American occultist (1897–1987)

Cecil Frederick Russell (1897–1987) was an American occultist and writer. Russell was a member of the A∴A∴ and Aleister Crowley's magical order, Ordo Templi Orientis. Russell later founded his own magical order, the Choronzon Club, which later changed its name to G.B.G. (variously explained as "Great Brotherhood of God" or "Gnostic Body of God").

== Early life ==
Russell was born in Greenwood, Massachusetts, on June 9, 1897; his family later moved to Orlando, Florida. At the age of 19, he enlisted in the U.S. Navy.

From April 22, 1917, to December 12, 1918, Russell worked as a hospital attendant at the U.S. Naval Academy Hospital. While serving as a Pharmacist Mate aboard the USS Reina Mercedes, Russell injected himself with cocaine, resulting in a dishonorable discharge from the US Navy.

Russell disputes this in his autobiography, stating he pretended so in hope of receiving a transfer to the medical facility, followed by a medical discharge. The war had ended, and Russell wished to unite with Crowley.

== Disciple of Crowley ==
In June 1918, Russell met Crowley in New York and was initiated into the third-degree of Crowley's magical order Ordo Templi Orientis. Russell took the magical name of Frater Genesthai.

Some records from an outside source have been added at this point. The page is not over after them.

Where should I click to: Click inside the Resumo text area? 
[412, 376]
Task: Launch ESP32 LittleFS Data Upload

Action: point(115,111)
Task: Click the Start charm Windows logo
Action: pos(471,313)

From November 1920 to Autumn 1921, Russell lived at Crowley's abbey in Cefalu, Sicily. Crowley's diary records:

Now I'll shave and make up my face like the lowest kind of whore and rub on perfume and go after Genesthai [Russell] like a drunken two-bit prick-pit in old New Orleans. He disgusts me sexually, as I him, as I suspect…[T]he dirtier my deed, the dearer my darling will hold me; the grosser the act the greedier my arse to engulph him!

Russell's account of the magical working is in P.117-118 in Znuz is Znees volume 2.

== Founder of an order ==
In 1922, Russell founded the Choronzon Club, advertising it as a "short cut to initiation" in the pages of Occult Digest. In 1931, the group changed its name to G.B.G (for "Great Brotherhood of God" or "Gnostic Body of God") G.B.G was headquartered in Chicago. Russell received half of all initiation fees collected. The fees were used to support the neighborhoods.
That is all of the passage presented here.